Locate every line in the records below that contains the string "width" and copy each of those lines. Match case when searching.

::: RECORDED INFORMATION :::

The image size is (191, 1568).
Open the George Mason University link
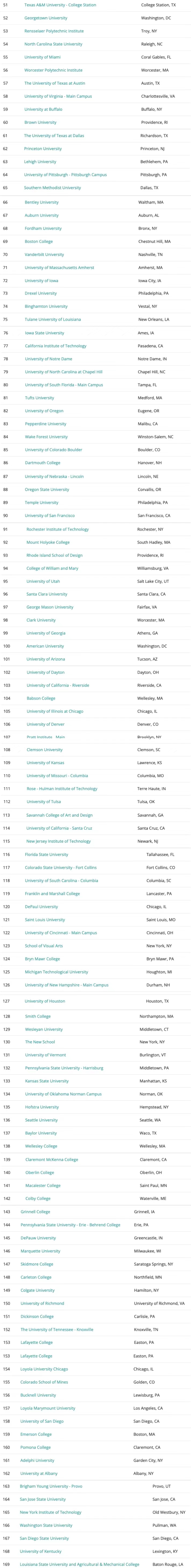[50, 607]
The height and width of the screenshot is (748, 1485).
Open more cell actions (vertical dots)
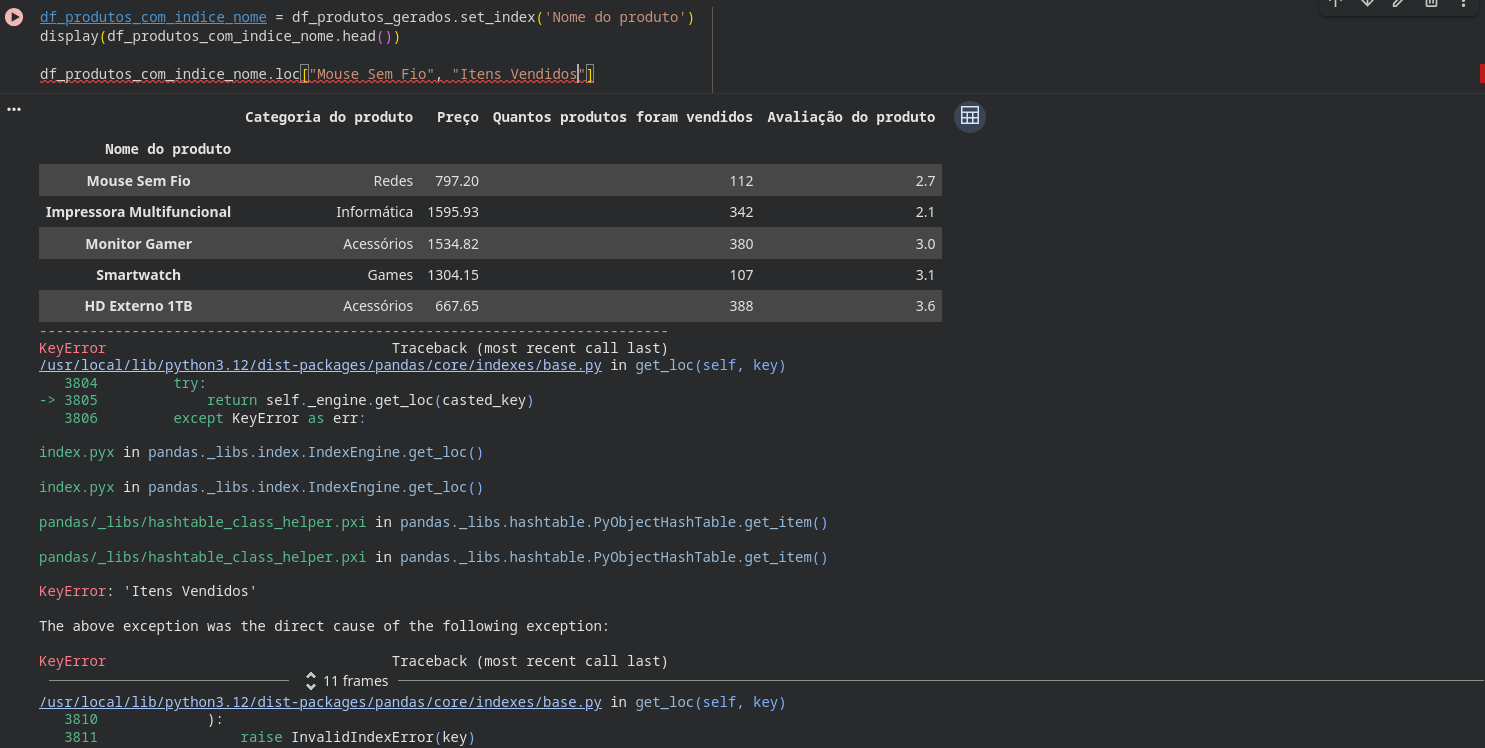[1463, 3]
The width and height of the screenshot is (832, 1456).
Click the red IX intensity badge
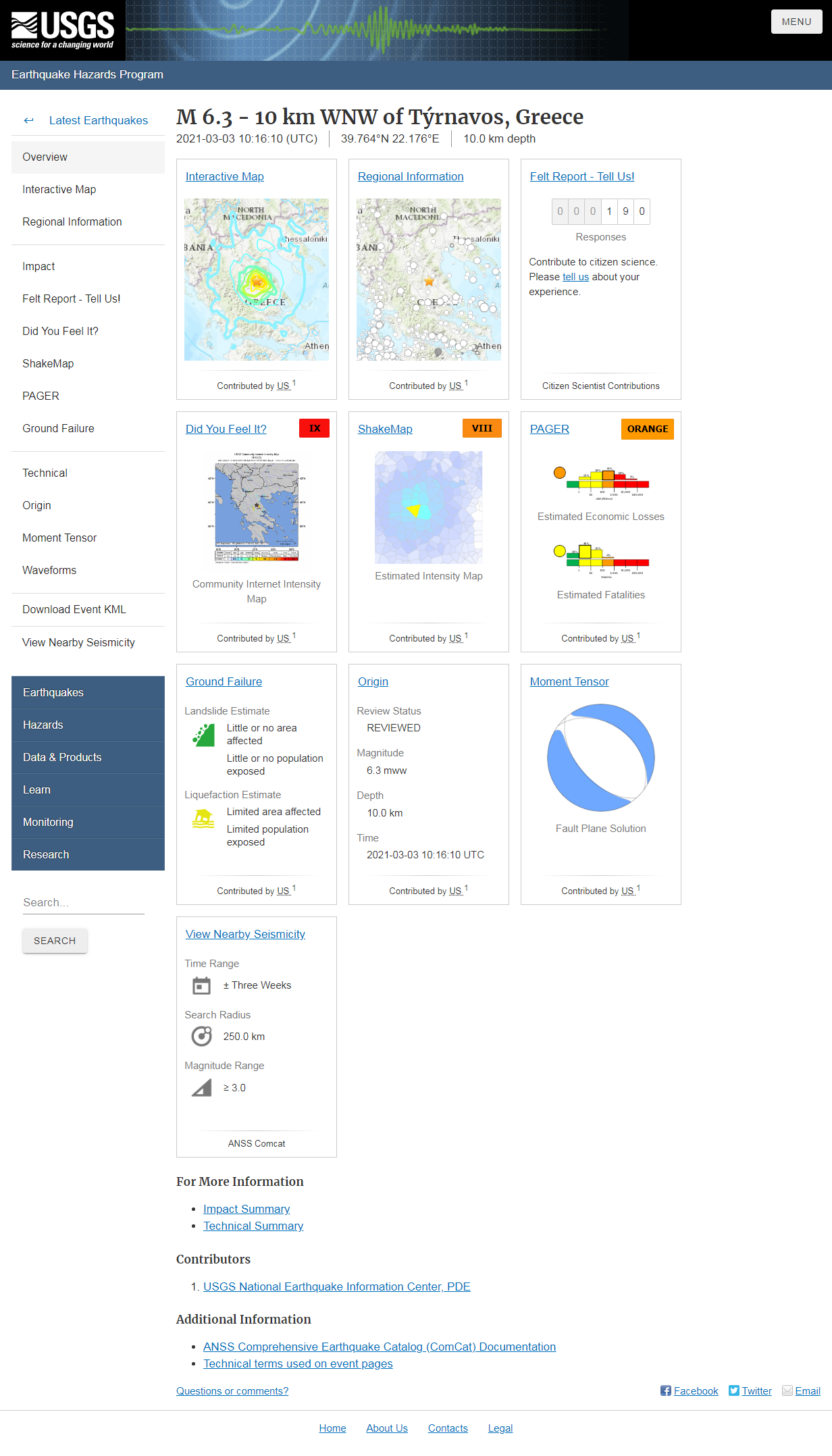[x=315, y=428]
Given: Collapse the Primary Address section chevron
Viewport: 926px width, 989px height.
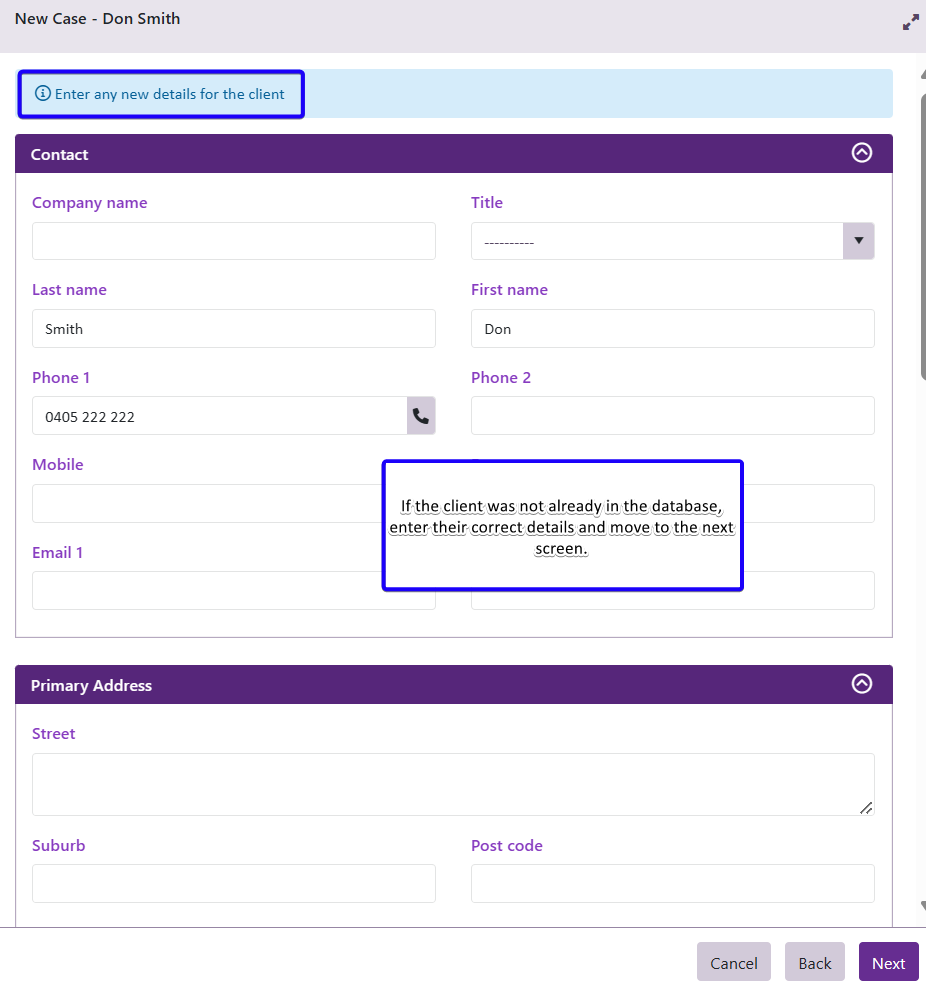Looking at the screenshot, I should point(861,684).
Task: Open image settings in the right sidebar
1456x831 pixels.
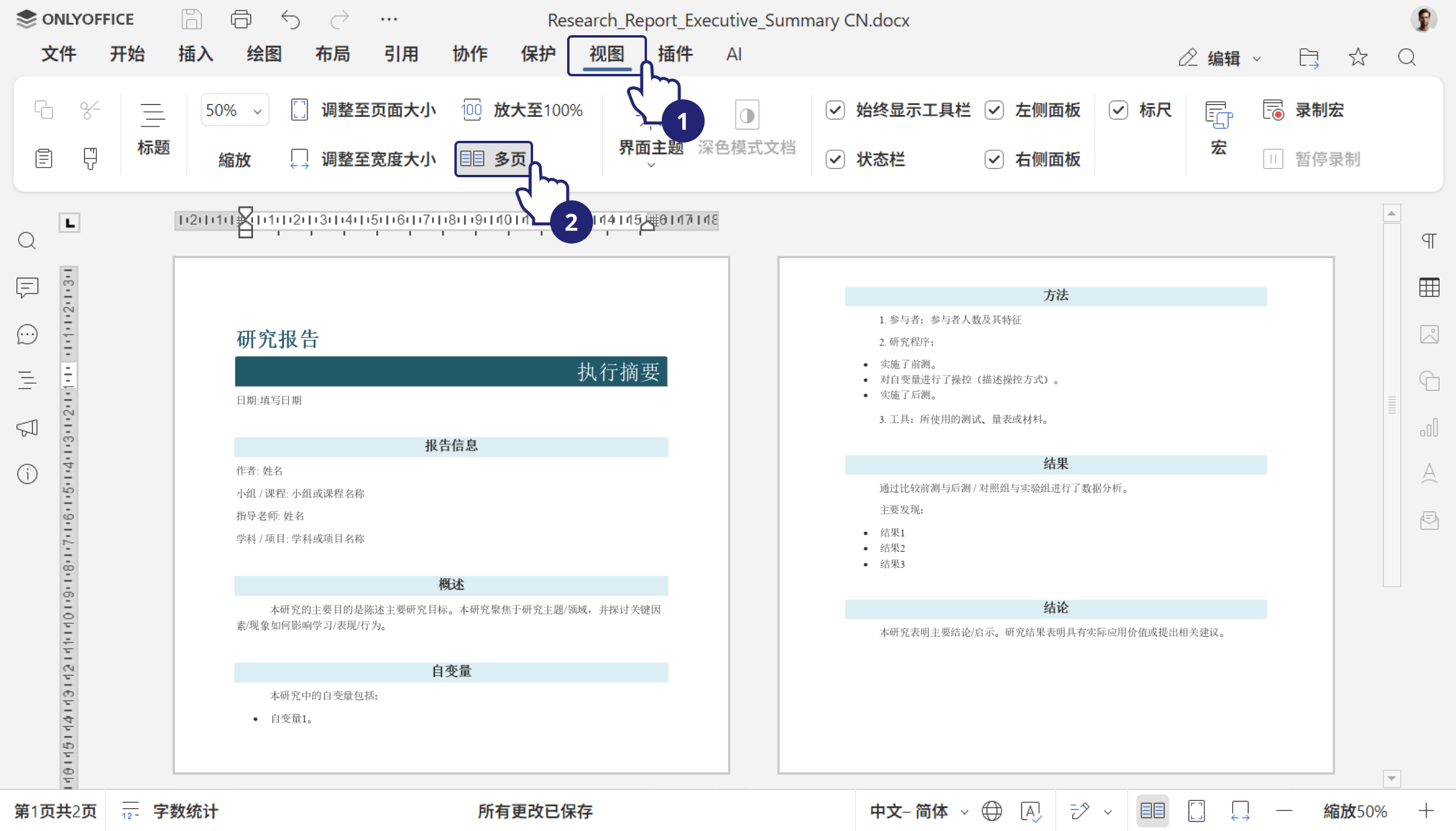Action: pos(1430,334)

:::

## TASK ANSWER
The height and width of the screenshot is (748, 1485).
The width and height of the screenshot is (832, 1456).
Viewport: 926px width, 989px height.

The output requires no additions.